Idiana Tomazelli e Adriana Fernandes

Brasília

Após a ginástica feita pelo governo para compensar no Orçamento os subsídios dados aos caminhoneiros, a equipe econômica está sendo cobrada pelo Tribunal de Contas da União (TCU) a apontar os recursos que bancarão a perda de receitas com o perdão de dívidas tributárias de produtores rurais e empresas do Simples Nacional. Após representação do Ministério Público junto à corte de contas, o ministro do TCU, Vital do Rêgo, emitiu alerta ao governo e cobra explicações e possíveis soluções no prazo de 15 dias.

Os descontos a esses devedores haviam sido vetados pelo presidente Michel Temer, que acabou negociando a derrubada dos vetos pelo Congresso como aceno à base aliada. A ampliação do perdão no Refis do Funrural elevou a renúncia fiscal de R$ 7,6 bilhões para R$ 15 bilhões em 15 anos. No Refis do Simples, a estimativa era um perdão de R$ 7,8 bilhões nesse prazo.

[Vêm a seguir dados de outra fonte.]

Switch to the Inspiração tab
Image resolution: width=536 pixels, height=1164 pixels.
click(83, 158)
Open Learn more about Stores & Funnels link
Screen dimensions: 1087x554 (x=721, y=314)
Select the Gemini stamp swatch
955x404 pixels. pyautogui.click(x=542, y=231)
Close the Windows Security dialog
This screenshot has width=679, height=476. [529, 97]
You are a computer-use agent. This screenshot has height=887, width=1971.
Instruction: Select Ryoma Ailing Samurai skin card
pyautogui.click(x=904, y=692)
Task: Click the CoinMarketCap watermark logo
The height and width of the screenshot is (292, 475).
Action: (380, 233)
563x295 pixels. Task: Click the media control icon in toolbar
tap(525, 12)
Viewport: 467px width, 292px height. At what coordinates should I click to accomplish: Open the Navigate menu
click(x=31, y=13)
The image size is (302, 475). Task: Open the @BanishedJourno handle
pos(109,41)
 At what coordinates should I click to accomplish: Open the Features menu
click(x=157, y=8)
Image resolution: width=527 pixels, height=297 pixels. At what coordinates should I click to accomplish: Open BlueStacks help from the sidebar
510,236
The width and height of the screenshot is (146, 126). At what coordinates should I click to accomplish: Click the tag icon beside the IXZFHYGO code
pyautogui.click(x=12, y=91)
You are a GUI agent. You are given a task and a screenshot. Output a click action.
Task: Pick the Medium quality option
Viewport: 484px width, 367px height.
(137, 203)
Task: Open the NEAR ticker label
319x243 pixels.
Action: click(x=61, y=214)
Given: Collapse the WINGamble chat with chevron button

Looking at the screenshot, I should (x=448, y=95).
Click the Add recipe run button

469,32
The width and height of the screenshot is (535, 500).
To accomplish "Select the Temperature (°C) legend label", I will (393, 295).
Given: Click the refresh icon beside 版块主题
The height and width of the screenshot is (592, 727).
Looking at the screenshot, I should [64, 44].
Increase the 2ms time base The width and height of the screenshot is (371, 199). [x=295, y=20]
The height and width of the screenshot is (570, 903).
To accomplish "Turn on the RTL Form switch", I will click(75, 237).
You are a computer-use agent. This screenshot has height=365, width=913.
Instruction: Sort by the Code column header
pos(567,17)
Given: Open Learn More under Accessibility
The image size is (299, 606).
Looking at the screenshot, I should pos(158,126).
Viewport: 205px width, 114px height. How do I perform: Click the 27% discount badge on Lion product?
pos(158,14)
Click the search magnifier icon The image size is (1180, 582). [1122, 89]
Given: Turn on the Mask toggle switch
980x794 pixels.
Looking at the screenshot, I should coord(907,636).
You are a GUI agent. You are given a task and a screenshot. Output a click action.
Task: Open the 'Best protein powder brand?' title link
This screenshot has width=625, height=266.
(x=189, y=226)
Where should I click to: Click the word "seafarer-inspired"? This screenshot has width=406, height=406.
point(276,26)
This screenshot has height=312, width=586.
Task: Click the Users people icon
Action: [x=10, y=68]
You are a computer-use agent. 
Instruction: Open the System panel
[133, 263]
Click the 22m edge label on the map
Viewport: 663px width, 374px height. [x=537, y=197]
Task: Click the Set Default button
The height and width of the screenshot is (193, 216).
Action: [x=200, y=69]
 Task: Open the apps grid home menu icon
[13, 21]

Não há no Orçamento previsão que comporte os descontos maiores no Funrural - o Congresso elevou o abatimento nas multas de 25% para 100%. Para os devedores do Simples, não há valor algum estipulado, uma vez que o programa de parcelamento havia sido vetado integralmente.

A reportagem apurou que a área econômica vê a cobrança do TCU como positiva porque, apesar de colocar o governo na berlinda neste momento, pode ajudar o Executivo a barrar iniciativas semelhantes no futuro. A esperança do governo é que o TCU permita a concessão dos benefícios dos parcelamentos apenas se houver recursos disponíveis - o que inviabiliza os generosos descontos diante da frágil situação fiscal do governo.

O MP-TCU e a área técnica da Corte chegaram a solicitar, de forma cautelar, a suspensão dos dois programas, mas o ministro Vital do Rêgo rejeitou o pedido por considerar que havia risco de insegurança jurídica. Mesmo assim, o relator emitiu alerta ao governo sobre o descumprimento da Lei de Responsabilidade Fiscal (LRF).

No despacho, obtido pelo Estadão/Broadcast, o ministro adverte que os programas estão sendo implementados sem medidas de compensação, o que é irregular. A corte solicita que o Ministério da Fazenda se manifeste sobre o impacto do perdão e sobre as medidas a serem adotadas no Orçamento. As informações são do jornal O Estado de S. Paulo.